I sigh. “Please tell Wesley the whistleblower I don’t appreciate him being a snitch.”
That thumb continues to stroke back and forth, back and forth, coaxing me into a dreamy existence.
“You can cry in front of me, Ollie. I won’t hold it against you.”
I drag his scent deeper into my lungs. “I’m not sure I know how anymore.”
“Why is that?”
I shrug, my feet shuffling in incremental movements. “Growing up surrounded by death made for some pretty emotional times. I’d finish school only to return home to a place filled with mourning.”
It was hard. I couldn’t burst through the front doors of my parents’ work with news of good grades or achievement awards in case they were consoling someone. On the flip side, I couldn’t get upset when they were organizing a funeral that I found devastating—like that of a young mother, or a kid my age. Having some random girl blubber about a stranger’s hardships would only make things harder for clients.
“I had to learn how to mask sadness,” I admit.
He continues to rub comforting strokes with his thumb, swaying us gently.
“My mom told me the most important role of the family business was not only to provide an honorable farewell to our decedents, but to provide comfort to those who were suffering… We don’t cry.” I repeat the words she spoke so many times. “We have to be strong. Always.”
I can still hear her voice in my head. The soft cadence. The compassionate tone.
“I wanted so badly to become an unbreakable force of nature like her that I stopped crying altogether. I can’t remember shedding a single tear during my teenage years. And my most recent case wasn’t even an emotional reaction. It was when I moved houses and tripped while holding a thin glass vase. It shattered and stabbed me straight in the chest.”
I lean back and make the mistake of pointing to the small, faded scar above my left breast.
His attention follows my finger, the hard flex of his jaw making my skin burn.
He clears his throat. “That tracks. You’re pretty lethal with a vase.”
I grin. “You should see me with a scalpel.”
“No, thanks. I’m already having a hard time controlling my lust.” He leans in, surprising me with a chaste kiss to my forehead. A chaste kiss that sizzles right through me, scorching every organ I possess. “Your mom sounds like a wonderful woman.”
“She was.” I breathe through all the sizzling. The heart palpitations and undeniable chemistry, too. “Do you speak to yours often? I know the relationship with your dad was… troubled, but what about your mom?”
He pivots us slightly, sending us swaying in the opposite direction. “We’re not much for talking. Her teaming up with my father in the whole offspring murder plot kinda put a dampener on our relationship. And besides, she hasn’t been allowed a lot of call time since being imprisoned in the basement of one of Lorenzo’s mansions.”
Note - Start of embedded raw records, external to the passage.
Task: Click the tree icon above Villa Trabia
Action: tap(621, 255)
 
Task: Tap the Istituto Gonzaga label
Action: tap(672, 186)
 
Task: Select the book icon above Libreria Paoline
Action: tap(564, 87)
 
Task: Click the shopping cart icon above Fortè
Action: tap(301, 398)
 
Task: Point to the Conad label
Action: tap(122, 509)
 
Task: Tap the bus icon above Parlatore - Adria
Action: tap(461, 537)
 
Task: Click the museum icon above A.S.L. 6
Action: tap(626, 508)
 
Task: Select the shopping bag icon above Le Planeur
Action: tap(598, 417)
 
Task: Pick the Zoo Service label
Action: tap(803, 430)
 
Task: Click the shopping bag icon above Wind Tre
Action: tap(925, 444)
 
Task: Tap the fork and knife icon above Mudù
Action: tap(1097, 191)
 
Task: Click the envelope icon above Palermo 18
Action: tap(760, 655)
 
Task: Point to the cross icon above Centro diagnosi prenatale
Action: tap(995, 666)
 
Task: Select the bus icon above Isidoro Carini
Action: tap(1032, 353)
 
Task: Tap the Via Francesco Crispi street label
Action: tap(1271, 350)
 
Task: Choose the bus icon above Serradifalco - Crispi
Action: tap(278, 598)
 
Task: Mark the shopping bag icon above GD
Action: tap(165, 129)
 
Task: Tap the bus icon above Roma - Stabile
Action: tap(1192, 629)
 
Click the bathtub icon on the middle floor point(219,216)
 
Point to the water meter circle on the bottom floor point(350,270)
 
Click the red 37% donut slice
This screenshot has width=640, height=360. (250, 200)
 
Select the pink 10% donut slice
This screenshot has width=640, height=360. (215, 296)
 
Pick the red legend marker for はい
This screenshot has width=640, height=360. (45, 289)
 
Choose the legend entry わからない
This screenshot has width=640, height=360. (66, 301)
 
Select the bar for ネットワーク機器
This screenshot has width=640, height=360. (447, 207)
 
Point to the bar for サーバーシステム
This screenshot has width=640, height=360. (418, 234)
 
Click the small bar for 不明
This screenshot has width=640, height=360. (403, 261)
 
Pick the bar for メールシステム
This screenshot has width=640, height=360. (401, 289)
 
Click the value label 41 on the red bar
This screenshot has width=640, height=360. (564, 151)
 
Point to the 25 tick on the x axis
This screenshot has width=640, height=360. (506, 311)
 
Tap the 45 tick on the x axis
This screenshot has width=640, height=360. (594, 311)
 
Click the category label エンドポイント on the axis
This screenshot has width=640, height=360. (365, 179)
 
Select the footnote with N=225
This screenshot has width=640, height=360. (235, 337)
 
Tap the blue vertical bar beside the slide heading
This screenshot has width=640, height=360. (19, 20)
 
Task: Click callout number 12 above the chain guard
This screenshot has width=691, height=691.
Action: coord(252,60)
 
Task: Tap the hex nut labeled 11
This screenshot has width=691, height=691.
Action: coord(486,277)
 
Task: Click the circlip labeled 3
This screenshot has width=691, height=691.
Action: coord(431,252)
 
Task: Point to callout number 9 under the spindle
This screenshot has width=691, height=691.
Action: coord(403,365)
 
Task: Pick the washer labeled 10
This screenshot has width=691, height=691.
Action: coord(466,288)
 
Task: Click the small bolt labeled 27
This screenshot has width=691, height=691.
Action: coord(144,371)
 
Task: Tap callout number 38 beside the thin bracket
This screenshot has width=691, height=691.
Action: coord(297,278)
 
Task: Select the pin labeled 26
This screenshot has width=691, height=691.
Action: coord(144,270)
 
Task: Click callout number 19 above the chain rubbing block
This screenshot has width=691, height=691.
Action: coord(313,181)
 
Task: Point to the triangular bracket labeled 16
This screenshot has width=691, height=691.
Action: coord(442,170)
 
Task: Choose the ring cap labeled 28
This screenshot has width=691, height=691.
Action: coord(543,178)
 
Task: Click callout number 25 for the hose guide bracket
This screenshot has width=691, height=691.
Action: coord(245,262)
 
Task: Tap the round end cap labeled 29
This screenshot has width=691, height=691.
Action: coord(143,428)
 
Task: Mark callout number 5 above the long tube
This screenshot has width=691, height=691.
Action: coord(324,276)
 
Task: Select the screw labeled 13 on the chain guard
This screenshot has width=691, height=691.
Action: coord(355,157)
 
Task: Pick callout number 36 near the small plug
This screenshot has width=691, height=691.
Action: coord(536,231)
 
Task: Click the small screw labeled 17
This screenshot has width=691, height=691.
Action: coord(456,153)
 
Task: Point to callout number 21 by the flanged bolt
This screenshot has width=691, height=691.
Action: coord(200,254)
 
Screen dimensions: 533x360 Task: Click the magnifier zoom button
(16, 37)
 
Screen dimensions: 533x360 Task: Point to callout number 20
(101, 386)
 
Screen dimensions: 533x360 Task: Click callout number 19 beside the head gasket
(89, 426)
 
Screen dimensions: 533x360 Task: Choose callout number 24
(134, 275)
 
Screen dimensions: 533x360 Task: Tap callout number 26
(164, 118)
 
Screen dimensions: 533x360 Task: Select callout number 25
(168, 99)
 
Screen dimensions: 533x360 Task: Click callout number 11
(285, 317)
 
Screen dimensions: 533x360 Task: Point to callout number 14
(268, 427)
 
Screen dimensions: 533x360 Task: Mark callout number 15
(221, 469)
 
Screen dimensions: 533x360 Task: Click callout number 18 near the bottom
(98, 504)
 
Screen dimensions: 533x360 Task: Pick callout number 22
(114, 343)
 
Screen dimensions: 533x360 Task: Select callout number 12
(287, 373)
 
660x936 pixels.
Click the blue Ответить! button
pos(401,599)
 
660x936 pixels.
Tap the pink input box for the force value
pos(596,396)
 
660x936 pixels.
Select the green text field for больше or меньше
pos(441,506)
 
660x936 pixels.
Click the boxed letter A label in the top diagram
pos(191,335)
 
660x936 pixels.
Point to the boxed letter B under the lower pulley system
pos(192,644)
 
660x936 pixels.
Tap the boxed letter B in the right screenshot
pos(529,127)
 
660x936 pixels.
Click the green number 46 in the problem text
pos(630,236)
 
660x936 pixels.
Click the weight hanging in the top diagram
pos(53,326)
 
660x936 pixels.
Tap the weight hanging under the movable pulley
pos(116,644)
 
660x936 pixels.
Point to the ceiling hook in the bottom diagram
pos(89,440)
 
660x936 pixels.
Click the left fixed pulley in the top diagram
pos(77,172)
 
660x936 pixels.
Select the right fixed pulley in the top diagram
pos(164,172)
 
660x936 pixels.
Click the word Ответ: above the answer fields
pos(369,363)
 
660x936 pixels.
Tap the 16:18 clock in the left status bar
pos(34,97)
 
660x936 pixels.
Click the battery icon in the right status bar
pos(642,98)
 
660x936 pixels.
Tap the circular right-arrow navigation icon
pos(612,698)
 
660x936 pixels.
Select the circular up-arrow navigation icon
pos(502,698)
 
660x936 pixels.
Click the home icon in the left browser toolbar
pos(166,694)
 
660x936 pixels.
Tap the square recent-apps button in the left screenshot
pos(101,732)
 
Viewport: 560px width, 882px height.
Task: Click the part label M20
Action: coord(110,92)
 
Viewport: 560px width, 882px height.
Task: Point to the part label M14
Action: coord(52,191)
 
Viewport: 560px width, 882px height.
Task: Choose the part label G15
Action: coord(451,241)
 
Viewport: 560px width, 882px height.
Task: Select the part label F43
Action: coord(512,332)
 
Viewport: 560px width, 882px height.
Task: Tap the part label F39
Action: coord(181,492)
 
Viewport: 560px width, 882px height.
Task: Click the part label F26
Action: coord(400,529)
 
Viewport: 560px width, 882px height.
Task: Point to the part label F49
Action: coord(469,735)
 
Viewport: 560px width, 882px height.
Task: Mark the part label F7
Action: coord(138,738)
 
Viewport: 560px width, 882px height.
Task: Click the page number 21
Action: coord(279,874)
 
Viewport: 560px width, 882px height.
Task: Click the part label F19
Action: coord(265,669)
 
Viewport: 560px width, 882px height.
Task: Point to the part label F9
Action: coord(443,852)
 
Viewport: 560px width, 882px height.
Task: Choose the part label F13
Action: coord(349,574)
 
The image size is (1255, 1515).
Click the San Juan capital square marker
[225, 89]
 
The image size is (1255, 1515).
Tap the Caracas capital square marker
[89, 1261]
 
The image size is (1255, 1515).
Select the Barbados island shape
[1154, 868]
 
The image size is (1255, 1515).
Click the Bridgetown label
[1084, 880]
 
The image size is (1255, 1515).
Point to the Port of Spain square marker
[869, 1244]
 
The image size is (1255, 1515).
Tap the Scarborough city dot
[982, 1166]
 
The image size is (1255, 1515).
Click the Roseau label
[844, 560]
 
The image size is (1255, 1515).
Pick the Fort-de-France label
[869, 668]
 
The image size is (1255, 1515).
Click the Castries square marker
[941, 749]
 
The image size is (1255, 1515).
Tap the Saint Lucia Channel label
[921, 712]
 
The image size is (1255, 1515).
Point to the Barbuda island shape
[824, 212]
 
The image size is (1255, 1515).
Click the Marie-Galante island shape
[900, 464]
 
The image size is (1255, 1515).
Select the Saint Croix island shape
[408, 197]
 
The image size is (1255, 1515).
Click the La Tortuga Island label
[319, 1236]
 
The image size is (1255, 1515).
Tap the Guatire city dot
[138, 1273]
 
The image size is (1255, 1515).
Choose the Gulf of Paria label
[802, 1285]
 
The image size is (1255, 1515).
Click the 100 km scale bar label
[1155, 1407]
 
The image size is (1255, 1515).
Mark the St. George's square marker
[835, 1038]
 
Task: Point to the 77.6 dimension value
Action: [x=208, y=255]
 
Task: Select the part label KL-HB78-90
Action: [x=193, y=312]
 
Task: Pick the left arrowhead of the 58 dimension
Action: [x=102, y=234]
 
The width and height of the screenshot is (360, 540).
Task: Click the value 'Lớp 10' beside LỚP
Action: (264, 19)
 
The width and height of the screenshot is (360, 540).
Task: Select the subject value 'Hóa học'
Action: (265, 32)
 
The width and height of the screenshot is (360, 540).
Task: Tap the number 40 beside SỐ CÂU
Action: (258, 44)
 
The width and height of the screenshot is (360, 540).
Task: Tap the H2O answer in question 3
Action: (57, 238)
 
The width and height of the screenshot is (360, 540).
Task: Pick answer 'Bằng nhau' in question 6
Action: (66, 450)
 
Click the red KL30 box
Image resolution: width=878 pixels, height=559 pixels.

I stop moving, shock rendering me immobile.
“Keep dancing, Ollie.” He guides me back into movement. “It’s not a big deal.”
“Not a big deal?” I struggle to fathom the complexity of his life. “Every time you talk about your family I don’t think it can get any worse.”
“It’s not my family—only my parents. My siblings and I stuck together as best we could.”
“Remy, your brother stabbed you.”
He hits me with a devilish grin. “Yeah, but I did have a gun held to the woman he loves.”
“What?” I gape. “Why?”
“It’s a long story. One that isn’t meant for a night like this.”
I nod, appreciating that he’s shared insight into his life at all. “Isn’t it dangerous for you to tell me as much as you do? It’s incriminating.”
“It is. So do me a solid and quit being someone I want to share my secrets with.”
My breath stalls in my lungs, my vulnerability toward his statement cut short by a chair scraping behind us.